▶ _Task details_
Rewrite all of the material below, replacing "Kontakt" with "Kontakti" and keeping everything else as it stands. Leave the pictures out of your version.

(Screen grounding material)
%%

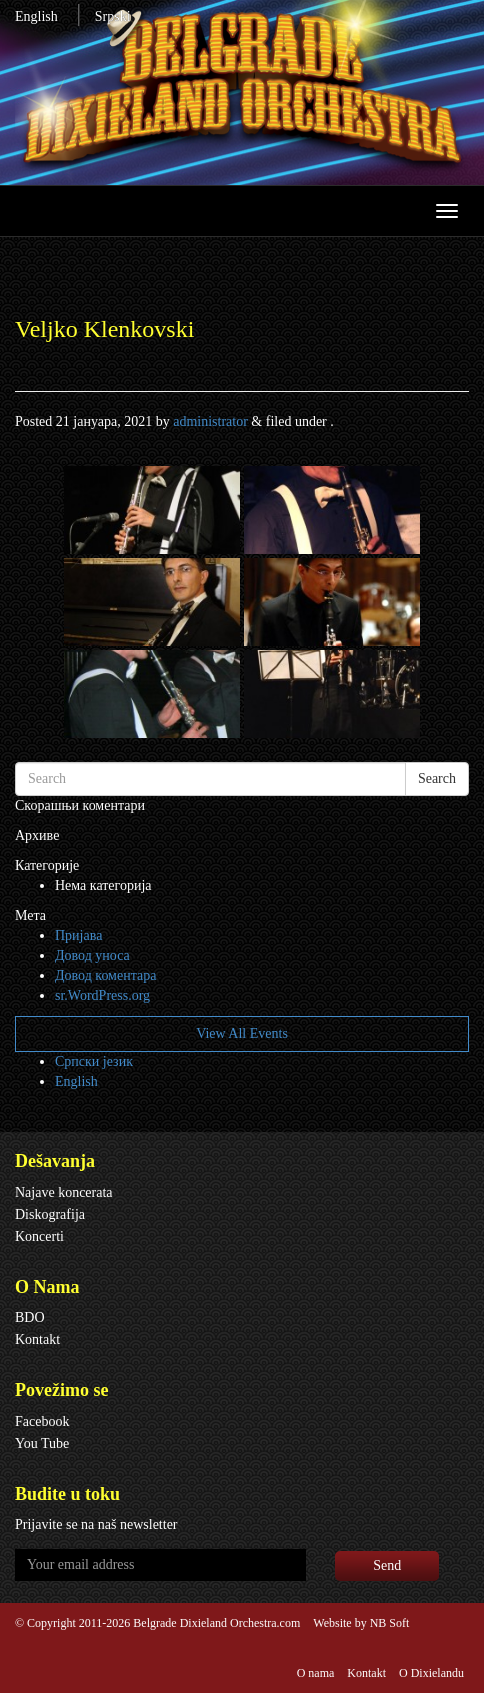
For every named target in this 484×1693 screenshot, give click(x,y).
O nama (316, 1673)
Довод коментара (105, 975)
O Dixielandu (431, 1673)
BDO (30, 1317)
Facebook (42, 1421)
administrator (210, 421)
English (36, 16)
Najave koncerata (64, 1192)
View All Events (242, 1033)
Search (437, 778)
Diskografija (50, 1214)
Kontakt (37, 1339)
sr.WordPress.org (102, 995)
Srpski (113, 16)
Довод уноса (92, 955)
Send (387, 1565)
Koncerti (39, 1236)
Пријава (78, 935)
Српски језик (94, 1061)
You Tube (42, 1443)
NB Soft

%%

▶ _Reply_
For every named target in this 484×1693 screenshot, give click(x,y).
O nama (316, 1673)
Довод коментара (105, 975)
O Dixielandu (431, 1673)
BDO (30, 1317)
Facebook (42, 1421)
administrator (210, 421)
English (36, 16)
Najave koncerata (64, 1192)
View All Events (242, 1033)
Search (437, 778)
Diskografija (50, 1214)
Kontakti (37, 1339)
sr.WordPress.org (102, 995)
Srpski (113, 16)
Довод уноса (92, 955)
Send (387, 1565)
Koncerti (39, 1236)
Пријава (78, 935)
Српски језик (94, 1061)
You Tube (42, 1443)
NB Soft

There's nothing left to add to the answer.